Exercise: Both the line with "Given: Open shape key specials dropdown arrow" and the line with "Click the Laufwerke label" in the records below must appear in the output, along with every line between them, exactly and with nothing added.

Input for this task:
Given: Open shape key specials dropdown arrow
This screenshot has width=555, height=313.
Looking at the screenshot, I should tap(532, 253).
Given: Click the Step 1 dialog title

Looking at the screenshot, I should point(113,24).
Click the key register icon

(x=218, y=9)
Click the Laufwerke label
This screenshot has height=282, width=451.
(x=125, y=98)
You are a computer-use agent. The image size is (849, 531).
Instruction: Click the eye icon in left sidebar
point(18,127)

...

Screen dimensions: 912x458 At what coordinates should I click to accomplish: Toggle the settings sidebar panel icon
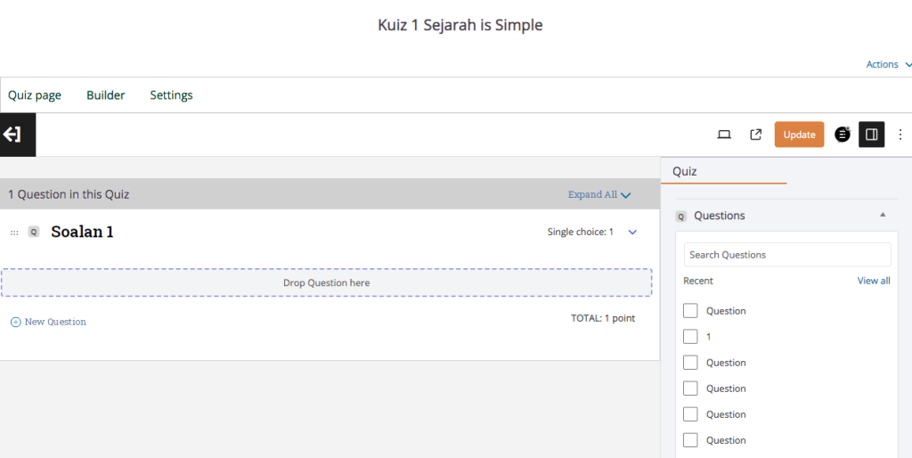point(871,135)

Answer box:
Given: Open shape key specials dropdown arrow
This screenshot has width=555, height=313.
Looking at the screenshot, I should tap(532, 253).
Given: Click the Step 1 dialog title

Looking at the screenshot, I should point(113,24).
Click the key register icon

(x=218, y=9)
Click the Laufwerke label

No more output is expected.